=== Entries provided ===
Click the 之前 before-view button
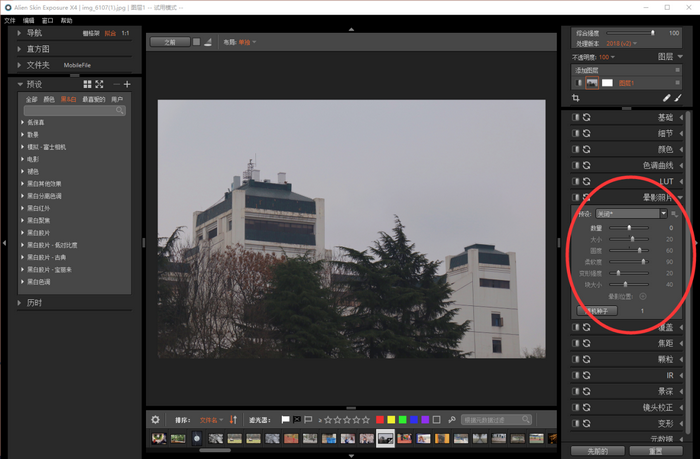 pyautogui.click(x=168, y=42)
===
=== Entries provided ===
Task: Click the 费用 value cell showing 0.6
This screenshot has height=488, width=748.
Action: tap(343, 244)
===
=== Entries provided ===
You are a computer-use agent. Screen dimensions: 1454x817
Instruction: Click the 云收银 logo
===
In the entries above, find the line with "You are a computer-use" and the line with "Instruction: Click the 云收银 logo", then restate word for word both of them and every line between, with nothing more.

Output below =
You are a computer-use agent. Screen dimensions: 1454x817
Instruction: Click the 云收银 logo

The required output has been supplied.